- Short task -
Reproduce each of the following lines verbatim, omitting the pictures from your answer.

══════════

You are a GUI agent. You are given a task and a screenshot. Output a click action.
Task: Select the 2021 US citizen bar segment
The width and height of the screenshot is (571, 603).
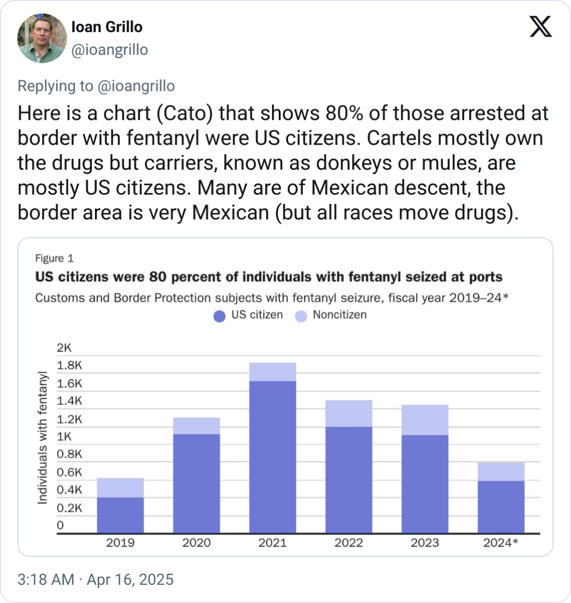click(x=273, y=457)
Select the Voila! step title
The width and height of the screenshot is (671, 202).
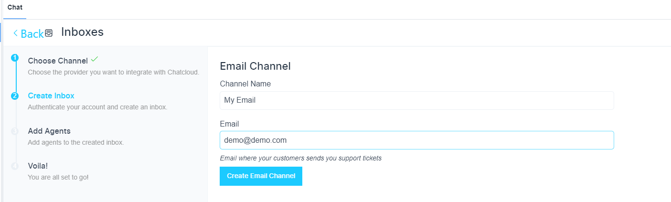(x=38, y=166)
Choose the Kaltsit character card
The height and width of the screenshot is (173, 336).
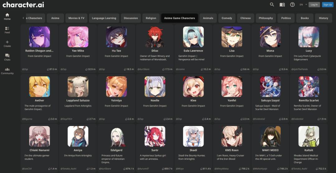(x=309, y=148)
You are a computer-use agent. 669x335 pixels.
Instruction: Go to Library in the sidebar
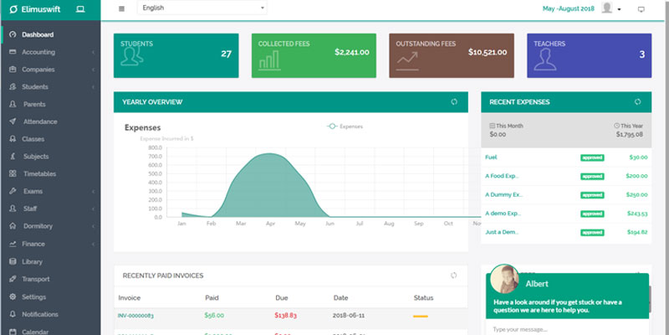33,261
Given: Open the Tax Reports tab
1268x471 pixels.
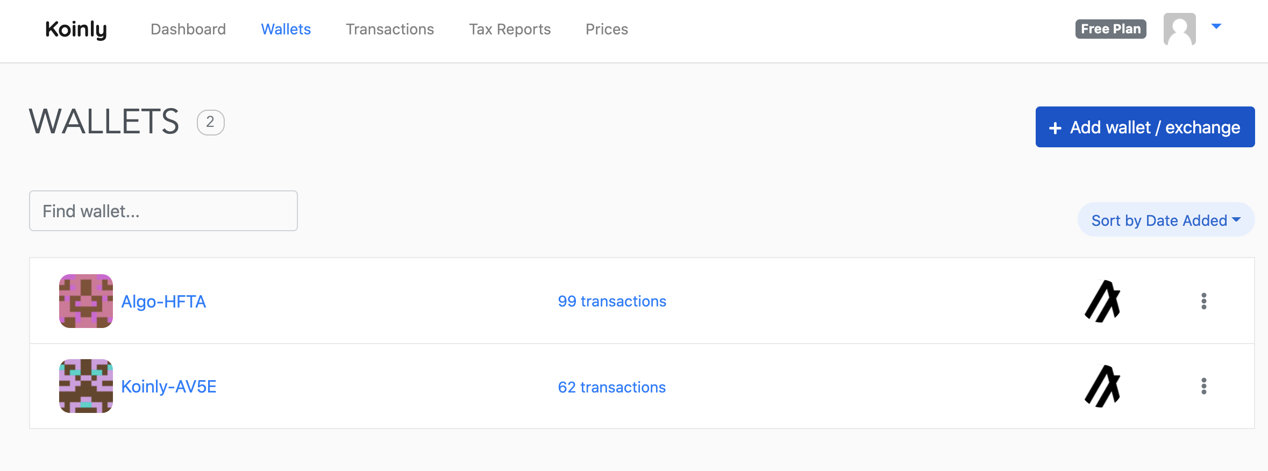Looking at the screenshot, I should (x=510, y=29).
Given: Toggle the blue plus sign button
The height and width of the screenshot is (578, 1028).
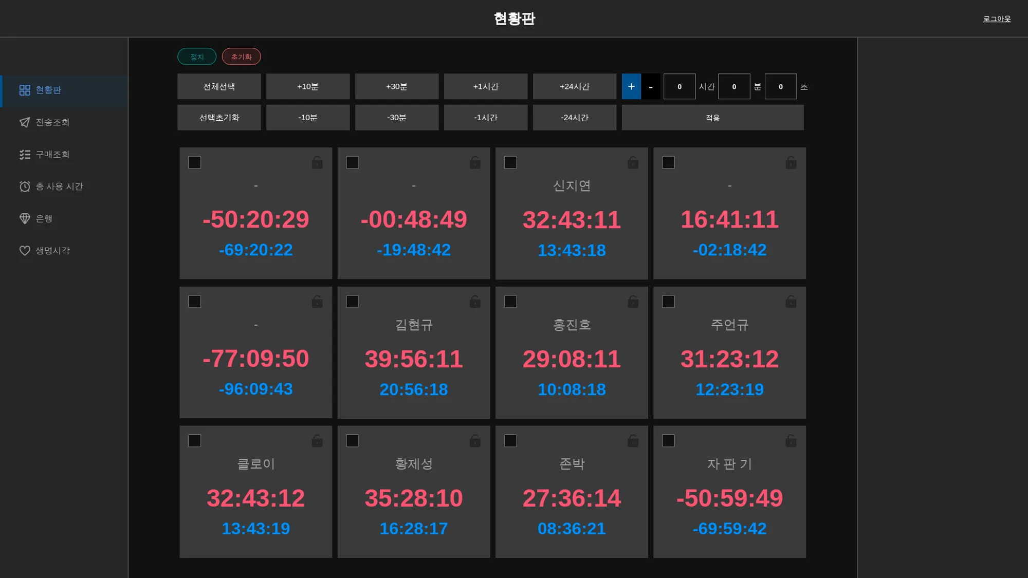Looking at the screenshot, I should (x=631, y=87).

══════════

- Worked answer -
You are a GUI agent. You are given a task and a screenshot. Output a click action.
Task: Select the 2021 US citizen bar segment
The width and height of the screenshot is (571, 603).
click(x=273, y=457)
Select the Voila! step title
The width and height of the screenshot is (671, 202).
(x=38, y=166)
Choose the Kaltsit character card
The height and width of the screenshot is (173, 336).
(x=309, y=148)
You are a computer-use agent. 669x335 pixels.
Instruction: Go to Library in the sidebar
33,261
Given: Open the Tax Reports tab
1268x471 pixels.
Looking at the screenshot, I should (x=510, y=29).
Given: Toggle the blue plus sign button
The height and width of the screenshot is (578, 1028).
Looking at the screenshot, I should (x=631, y=87).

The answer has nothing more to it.